A mere 35 to 40 years ago I thought nothing of picking up my Army surplus backpack with its exterior frame, perfect for attaching a frying pan and overstuffed sleeping bag, and heading off with friends for an Appalachian wilderness experience. Then Woodstock ended and reality began—job, responsibility, mortgage—and the backpacking adventures became memories as dim as the rock concerts I attended in the ‘70s.
When I moved to Montana in my 50s I began to revisit those days. After all, I live in Big Sky, Montana, an outdoorsman’s paradise. The joy and freedom of setting off from a trailhead with all you need in the world on your back began to beckon to me. But the last time I had backpacked I had a few less miles on my body and a willing boyfriend to carry the heavy stuff. Could a 57-year-old woman who really doesn’t like to get dirty and who is not as fit as she should be, once again hit the trails? In order to find out, I signed up for one of the Institute’s most difficult hikes, with “strenuous hiking over 13 miles per day and altitude gains of 2,000 feet per day,” as the course description notes.
The result? I learned a lot about grizzlies and a lot about myself, and found a few surprises: A majority of the course participants were close to my age, and there were almost as many women as men. In summary I learned this: there are no age limitations on what one can achieve, with the right attitude and boundless determination. It also helps that the new high-tech, microfiber outdoors equipment and clothing make backpacking more accessible to women and to those of us who last enjoyed it during the Ford Administration.
The Pelican Valley, as it turns out, has a long history as a proving ground. Around 1840, before Yellowstone was established as a national park, a trapper/journalist named Osborne Russell had an experience in the valley that clearly demonstrates how trappers in the 19th century American West were tougher than anyone living today. In a throw-down with Blackfeet Indians, Russell was shot with arrows in the hip and leg. He crawled out and wrote a book called “Diary of a Trapper” that recounts his nine years in the Rockies—hunting, trapping, fighting Indians, and having a series of near-death experiences that makes John Wayne look metro-sexual.

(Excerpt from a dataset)
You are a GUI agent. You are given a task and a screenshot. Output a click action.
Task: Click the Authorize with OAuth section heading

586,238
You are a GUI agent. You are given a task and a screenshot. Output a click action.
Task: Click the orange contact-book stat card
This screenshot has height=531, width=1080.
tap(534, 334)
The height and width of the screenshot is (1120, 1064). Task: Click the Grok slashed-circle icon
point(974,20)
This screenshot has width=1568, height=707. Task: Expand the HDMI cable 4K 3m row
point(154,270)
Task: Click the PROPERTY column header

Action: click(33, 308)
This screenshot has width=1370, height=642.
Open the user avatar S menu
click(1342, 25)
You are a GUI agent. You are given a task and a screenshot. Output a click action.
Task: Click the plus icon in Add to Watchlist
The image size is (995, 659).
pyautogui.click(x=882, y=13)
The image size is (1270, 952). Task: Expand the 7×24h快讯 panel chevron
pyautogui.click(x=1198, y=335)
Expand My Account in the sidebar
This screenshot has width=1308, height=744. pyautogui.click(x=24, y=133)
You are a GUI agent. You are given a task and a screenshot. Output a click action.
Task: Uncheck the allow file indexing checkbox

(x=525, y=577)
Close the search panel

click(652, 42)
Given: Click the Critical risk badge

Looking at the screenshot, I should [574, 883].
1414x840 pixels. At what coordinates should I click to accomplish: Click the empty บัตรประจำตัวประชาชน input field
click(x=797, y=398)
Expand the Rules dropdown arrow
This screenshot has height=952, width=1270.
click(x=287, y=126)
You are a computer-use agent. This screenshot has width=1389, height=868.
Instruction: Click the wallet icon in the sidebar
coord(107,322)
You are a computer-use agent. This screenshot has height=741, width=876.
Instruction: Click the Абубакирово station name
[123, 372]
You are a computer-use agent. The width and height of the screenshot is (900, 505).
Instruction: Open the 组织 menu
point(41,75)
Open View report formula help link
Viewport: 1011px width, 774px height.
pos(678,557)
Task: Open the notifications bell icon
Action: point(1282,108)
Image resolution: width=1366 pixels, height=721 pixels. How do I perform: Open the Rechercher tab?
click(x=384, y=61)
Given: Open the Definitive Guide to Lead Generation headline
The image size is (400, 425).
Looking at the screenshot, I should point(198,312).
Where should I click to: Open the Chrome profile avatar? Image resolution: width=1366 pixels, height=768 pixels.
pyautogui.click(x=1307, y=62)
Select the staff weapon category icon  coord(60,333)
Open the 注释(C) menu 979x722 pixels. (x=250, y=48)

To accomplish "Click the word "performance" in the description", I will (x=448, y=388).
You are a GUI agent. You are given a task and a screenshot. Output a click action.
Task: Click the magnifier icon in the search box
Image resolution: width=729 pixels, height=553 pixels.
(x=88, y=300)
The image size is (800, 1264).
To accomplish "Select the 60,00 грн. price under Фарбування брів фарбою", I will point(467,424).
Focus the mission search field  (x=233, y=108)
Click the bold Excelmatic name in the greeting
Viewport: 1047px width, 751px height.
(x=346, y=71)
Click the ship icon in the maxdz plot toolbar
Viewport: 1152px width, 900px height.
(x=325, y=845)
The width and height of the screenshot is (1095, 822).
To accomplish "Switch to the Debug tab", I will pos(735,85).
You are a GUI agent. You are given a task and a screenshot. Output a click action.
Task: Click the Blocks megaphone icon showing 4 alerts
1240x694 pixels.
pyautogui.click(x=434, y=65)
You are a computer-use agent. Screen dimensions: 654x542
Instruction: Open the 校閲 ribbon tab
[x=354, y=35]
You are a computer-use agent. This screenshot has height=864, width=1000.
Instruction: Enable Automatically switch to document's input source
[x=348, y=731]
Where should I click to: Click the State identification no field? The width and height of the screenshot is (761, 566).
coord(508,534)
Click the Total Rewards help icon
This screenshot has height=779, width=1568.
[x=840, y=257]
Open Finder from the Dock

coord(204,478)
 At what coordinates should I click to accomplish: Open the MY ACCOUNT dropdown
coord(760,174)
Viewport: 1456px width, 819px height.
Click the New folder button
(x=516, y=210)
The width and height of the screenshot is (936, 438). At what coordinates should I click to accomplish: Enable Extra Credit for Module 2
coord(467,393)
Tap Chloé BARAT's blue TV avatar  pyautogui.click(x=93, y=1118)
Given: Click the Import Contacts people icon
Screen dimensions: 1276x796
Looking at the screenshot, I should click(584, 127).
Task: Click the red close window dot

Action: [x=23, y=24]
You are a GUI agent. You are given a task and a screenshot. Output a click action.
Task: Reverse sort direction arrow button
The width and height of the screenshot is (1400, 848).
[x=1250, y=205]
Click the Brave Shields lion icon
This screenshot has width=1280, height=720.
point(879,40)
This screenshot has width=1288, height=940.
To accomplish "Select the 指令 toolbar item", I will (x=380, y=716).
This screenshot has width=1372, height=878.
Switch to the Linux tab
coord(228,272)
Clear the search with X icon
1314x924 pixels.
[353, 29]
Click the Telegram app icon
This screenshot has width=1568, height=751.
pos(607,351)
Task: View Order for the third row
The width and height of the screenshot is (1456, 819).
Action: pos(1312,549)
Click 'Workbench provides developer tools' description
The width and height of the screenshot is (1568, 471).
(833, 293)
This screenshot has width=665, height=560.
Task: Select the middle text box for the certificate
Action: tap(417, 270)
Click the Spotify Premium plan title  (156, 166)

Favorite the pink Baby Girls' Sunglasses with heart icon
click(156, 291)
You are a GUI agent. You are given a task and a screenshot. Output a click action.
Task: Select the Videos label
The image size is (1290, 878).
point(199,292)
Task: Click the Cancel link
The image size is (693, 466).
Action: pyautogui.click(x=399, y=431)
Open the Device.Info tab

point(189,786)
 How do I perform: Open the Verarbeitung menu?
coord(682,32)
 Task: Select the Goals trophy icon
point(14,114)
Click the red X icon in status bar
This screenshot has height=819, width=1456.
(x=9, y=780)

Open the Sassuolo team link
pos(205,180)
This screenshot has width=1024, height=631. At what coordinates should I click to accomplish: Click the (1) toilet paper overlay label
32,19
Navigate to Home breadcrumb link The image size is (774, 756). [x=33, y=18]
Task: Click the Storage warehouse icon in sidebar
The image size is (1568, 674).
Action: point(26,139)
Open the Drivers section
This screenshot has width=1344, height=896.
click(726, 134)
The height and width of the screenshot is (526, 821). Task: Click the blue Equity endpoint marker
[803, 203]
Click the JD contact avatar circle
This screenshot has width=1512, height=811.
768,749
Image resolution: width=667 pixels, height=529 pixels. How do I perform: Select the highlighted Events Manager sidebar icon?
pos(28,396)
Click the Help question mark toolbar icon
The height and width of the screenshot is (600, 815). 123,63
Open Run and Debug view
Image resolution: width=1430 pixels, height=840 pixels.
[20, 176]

Short exercise 1: Using the backpacking essay, decide whether each statement agrees with it: (a) The writer moved to Montana in their 50s. (b) Most of the course participants were much younger than the writer. (c) Osborne Russell was shot with arrows in the arm. Answer each with yes or no and quote the words from the essay that settle it.
Short exercise 2: Continue the backpacking essay after its last sentence.
The lines after the text aren't needed for anything here.

Expected output 1:
(a) Yes: "When I moved to Montana in my 50s"
(b) No: "A majority of the course participants were close to my age"
(c) No: "Russell was shot with arrows in the hip and leg"

Expected output 2:
Then there was Truman Everts, a hapless member of the Washburne-Langford-Doane expedition of 1870 that was commissioned to chronicle the wilds of Yellowstone. Everts became separated from the expedition and then from his horse, which carried all of his supplies. For 37 days he wandered the Pelican Valley with only the shirt on his back and an opera glass. He survived by eating thistles and hunkering next to thermal springs for warmth. Finally he was found in October by Jack Baronett, a former scout for General Custer for whom Baronett Peak in Yellowstone is named, and who at first mistook Everts for a wounded bear. Everts moved back East and lived to be 85, fathering a child when he was in his 70s. His story is retold in a book, “Lost in Yellowstone: Truman Everts’ Thirty-Seven Days of Peril,” by Lee Whittlesey.
The Nez Perce Indians, meanwhile, are believed to have traversed the Pelican Valley in 1877, fleeing from U.S. Army General Oliver Howard’s command after Custer’s defeat at the Battle of Little Bighorn. Just over the top of Mist Mountain, we happened upon a team of archeologists searching for clues that may point to the route taken by approximately 700 men, women and children through Yellowstone’s backcountry.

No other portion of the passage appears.